> _Selected extract_

Putin stated that there are no plans to expand the military mobilization and that the drive will be over within two weeks.
“Mobilization is ending. I assume in two weeks all mobilizing measures will be over,” he continued.
Some 222,000 out of the planned 300,000 Russians have already been drafted into the army so far, the Russian leader noted.
EU foreign ministers will not sanction Iran over drones
A senior EU official said that European Union foreign ministers meeting in Luxembourg on Monday would not take any decisions on additional Iran sanctions after alleged drones delivered from Tehran to Moscow.
The official added that the 27-nation bloc is still trying to find independent evidence for the use of Iranian drones by Russia in Ukraine.
Iranian officials have dismissed reports claiming that Iranian-made drones were being sent to Russia “for use in the war in Ukraine,” calling them “baseless.”
US threatens sanctions on countries that back Russia
The United States can impose sanctions on countries and companies that provide ammunition to Russia or support its military-industrial complex, the US Treasury Department has said.
Deputy Treasury Secretary Wally Adeyemo stated the department would issue guidance to make clear that Washington is willing and able to impose such a crackdown.
“This morning, Treasury’s Office of Foreign Assets Control [OFAC] is issuing guidance making clear that we are willing and able to sanction people, companies, or countries that provide ammunition to Russia or support Russia’s military-industrial complex,” Adeyemo added.
OFAC and the Department of Commerce’s Bureau of Industry and Security will also issue an alert “outlining our actions against Russia’s military-industrial complex and the risks for those providing material support for Russia’s invasion of Ukraine”, he added.
Western sanctions are hurting Russia’s ability to replenish military supplies: Intelligence analysis
Western sanctions have sharply curtailed Russia’s ability to replenish the munitions it is using in Ukraine, according to a new analysis from the US Office of the Director of National Intelligence, forcing Moscow to task its intelligence services with finding ways to evade restrictions and procure the critical technology and parts to sustain its war effort.
Russia has lost more than 6,000 pieces of equipment since the war began nearly eight months ago, the analysis obtained by CNN shows, with the country’s military struggling to acquire the microchips, engines and thermal imaging technology required to make new weapons.

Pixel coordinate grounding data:

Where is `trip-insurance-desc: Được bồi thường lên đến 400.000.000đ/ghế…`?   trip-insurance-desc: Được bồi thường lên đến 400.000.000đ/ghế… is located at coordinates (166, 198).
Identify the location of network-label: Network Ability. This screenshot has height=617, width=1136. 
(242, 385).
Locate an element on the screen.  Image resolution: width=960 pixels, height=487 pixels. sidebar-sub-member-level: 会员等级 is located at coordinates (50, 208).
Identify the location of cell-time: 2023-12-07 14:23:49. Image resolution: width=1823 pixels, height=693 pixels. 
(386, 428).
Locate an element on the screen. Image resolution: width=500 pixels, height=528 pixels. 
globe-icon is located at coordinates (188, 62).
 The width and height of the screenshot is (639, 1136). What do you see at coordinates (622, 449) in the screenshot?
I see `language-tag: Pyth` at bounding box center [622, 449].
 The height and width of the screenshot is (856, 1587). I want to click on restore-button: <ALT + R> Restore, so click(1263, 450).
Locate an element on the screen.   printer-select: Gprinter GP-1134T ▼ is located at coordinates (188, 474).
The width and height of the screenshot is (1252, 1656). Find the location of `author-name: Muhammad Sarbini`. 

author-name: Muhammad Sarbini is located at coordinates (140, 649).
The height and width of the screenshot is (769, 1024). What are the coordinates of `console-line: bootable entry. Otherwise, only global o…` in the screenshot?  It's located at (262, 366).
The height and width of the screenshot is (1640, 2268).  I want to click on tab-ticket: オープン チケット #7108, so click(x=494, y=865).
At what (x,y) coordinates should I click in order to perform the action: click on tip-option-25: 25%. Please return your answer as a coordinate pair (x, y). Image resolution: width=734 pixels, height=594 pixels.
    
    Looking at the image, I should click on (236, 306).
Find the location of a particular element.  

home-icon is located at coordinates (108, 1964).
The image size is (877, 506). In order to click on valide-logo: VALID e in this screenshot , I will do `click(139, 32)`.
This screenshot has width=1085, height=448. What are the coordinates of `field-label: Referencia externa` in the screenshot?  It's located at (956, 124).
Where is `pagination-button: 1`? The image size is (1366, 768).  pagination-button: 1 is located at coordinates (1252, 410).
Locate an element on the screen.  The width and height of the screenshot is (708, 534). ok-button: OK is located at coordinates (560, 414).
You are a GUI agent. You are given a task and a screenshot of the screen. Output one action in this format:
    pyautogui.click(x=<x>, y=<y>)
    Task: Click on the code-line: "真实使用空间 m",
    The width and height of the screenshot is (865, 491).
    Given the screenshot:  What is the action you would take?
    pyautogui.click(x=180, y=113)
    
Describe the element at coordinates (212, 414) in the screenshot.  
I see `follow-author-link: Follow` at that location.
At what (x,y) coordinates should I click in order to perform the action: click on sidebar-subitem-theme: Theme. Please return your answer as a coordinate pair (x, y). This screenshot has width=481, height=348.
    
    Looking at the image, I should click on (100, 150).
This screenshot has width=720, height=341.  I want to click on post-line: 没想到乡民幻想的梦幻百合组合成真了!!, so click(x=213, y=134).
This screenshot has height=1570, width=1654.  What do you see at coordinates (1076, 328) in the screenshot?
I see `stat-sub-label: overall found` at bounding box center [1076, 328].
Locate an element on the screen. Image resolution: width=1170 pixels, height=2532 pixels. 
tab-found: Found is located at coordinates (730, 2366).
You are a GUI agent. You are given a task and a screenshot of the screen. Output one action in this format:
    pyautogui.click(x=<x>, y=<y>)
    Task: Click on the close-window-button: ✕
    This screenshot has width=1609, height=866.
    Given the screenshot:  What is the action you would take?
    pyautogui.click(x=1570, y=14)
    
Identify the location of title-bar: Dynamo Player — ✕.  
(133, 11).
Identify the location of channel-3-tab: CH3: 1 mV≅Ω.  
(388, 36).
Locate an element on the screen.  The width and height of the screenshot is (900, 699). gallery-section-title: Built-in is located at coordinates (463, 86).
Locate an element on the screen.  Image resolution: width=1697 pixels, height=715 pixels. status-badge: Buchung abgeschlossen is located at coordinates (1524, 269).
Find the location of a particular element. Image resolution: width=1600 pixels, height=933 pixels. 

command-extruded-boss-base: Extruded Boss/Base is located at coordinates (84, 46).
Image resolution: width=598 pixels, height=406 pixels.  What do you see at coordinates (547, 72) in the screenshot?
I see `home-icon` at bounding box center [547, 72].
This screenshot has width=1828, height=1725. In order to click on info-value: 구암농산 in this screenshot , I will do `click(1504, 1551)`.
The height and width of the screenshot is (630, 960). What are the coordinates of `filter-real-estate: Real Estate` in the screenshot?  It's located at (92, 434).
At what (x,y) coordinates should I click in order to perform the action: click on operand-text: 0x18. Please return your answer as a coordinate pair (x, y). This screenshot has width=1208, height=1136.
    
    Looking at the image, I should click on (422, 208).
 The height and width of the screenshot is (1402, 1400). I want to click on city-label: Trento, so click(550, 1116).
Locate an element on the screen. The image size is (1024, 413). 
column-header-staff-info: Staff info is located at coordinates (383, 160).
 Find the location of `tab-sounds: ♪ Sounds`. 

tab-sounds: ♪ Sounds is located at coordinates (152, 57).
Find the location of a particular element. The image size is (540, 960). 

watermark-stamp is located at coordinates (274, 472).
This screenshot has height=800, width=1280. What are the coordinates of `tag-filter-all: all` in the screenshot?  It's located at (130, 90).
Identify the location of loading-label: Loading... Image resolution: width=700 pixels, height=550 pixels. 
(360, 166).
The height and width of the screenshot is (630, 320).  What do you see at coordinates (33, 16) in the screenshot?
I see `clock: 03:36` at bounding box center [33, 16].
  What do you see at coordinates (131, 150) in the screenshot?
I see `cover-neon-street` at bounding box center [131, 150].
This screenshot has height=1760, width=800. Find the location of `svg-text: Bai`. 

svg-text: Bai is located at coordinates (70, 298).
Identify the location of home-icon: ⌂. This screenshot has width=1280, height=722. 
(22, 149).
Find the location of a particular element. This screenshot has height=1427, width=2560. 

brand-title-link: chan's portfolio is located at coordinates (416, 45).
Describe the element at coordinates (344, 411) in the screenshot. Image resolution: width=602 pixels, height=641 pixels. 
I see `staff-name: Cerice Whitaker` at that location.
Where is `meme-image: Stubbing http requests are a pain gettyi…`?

> _Activity 1_
According to the excerpt on Russia's war in Ukraine, why has Moscow assigned its intelligence services to find ways around restrictions?
> _Activity 2_
Continue the excerpt on Russia's war in Ukraine from where it stops.

> _Expected output 1_
Western sanctions have sharply curtailed Russia's ability to replenish the munitions it is using in Ukraine. This forces Moscow to have its intelligence services find ways to evade the restrictions and obtain the critical technology and parts it needs to sustain its war effort.

> _Expected output 2_
Sweeping Western restrictions on exports to Russia have forced the country’s defense industrial facilities to periodically go idle. Two of the country’s largest domestic microelectronics manufacturers were forced to temporarily halt production because they weren’t able to secure necessary foreign components. And a shortage of bearings — a low-tech component — has undermined the production of tanks, aircraft, submarines and other military systems.
Even as early as May, only a few months into the war, the Russian defense industry found itself short of supplies and components for marine diesel engines, helicopter and aircraft parts and fire control systems, according to the analysis. And Russia has turned to Soviet-era tanks, removing them from storage to use in Ukraine.
The details were shared in a presentation with senior finance officials from nearly 30 nations Friday, who gathered at the Treasury Department for an update from Deputy US Treasury Secretary Wally Adeyemo, Deputy Commerce Secretary Don Graves and Deputy Director of National Intelligence Morgan Muir on the sanctions’ effectiveness in choking off Russia’s military industrial complex.
Red Cross says it shares “frustration” about lack of access to prisoners of war in Ukraine
The International Committee of the Red Cross (ICRC) has said it shares the feeling of “frustration” about not having access to prisoners of war in Ukraine.
The Red Cross added that a lack of “practical arrangements” meant that there are thousands of prisoners it has not been able to visit.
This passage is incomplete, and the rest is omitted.